GIVEN TEXT Start Marker

It is now unlikely that the proposal can be carried out by Election Day.

Democratic lawmakers say the timing of the plan is politically motivated and are questioning whether the government has the authority to order what would amount to billions of dollars of Medicare spending, without congressional oversight.

Representatives Frank Pallone of New Jersey and Richard Neal of Massachusetts, and Senator Ron Wyden of Oregon, accused the president of buying votes in a letter to Health and Human Services Secretary Alex Azar questioning the legality of the plan.

In response, the White House argues that Medicare can legally send out the discount cards under its authority to conduct “demonstration programs” to test new ideas.

The $200 would test if extra cash made seniors more likely to stay on their medications and avoid costly hospitalisations.

However, lawmakers contend that it is not a test to send cards to almost every Medicare recipient due to the lack of a control group with which to compare the result of the “test”.

Not including administrative expenses, the plan would cost taxpayers $7.8 billion, which would come from Medicare’s Supplemental Medical Insurance Trust Fund.

However, this spending has not been approved by Congress and were it to go ahead, it would set a precedent that would allow future administrations to spend similar amounts without any oversight.

The Associated Press reports that a White House official had no comment on the status of the prescription cards, which Trump announced with a flourish on 24 September during a healthcare speech in Charlotte, North Carolina.

Administration and congressional officials say that the questioning of the proposal has bogged down a review of the plan by agencies and departments that would be responsible for implementing it.

When he announced the idea, Trump promised that the cards would be in the mail within weeks, allowing 33 million Americans to save $200 off the cost of copays on prescription drugs.

Officials say the actual number of eligible Medicare recipients is closer to 39 million.

The announcement came as a surprise to those agencies charged with implementing the program, and experts said that while the cards might help people a little bit, they do nothing to address the problem of high prescription drug costs.

In 2016, Trump proposed that Medicare should negotiate drug prices, but he has since back off that plan. Joe Biden has now taken up the idea.

GIVEN TEXT End Marker

> [HOW TO COMPLETE THIS TASK] Please reproduce the Medicare discount card text word for word, from "When he announced" to "up the idea.".

DATASET EXCERPT Start Marker

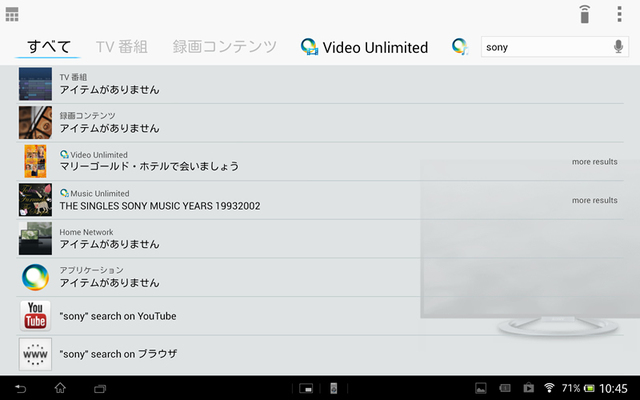Tap the アプリケーション category icon
Image resolution: width=640 pixels, height=400 pixels.
click(x=35, y=277)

DATASET EXCERPT End Marker

> [ANSWER TO THIS EXERCISE]
When he announced the idea, Trump promised that the cards would be in the mail within weeks, allowing 33 million Americans to save $200 off the cost of copays on prescription drugs.

Officials say the actual number of eligible Medicare recipients is closer to 39 million.

The announcement came as a surprise to those agencies charged with implementing the program, and experts said that while the cards might help people a little bit, they do nothing to address the problem of high prescription drug costs.

In 2016, Trump proposed that Medicare should negotiate drug prices, but he has since back off that plan. Joe Biden has now taken up the idea.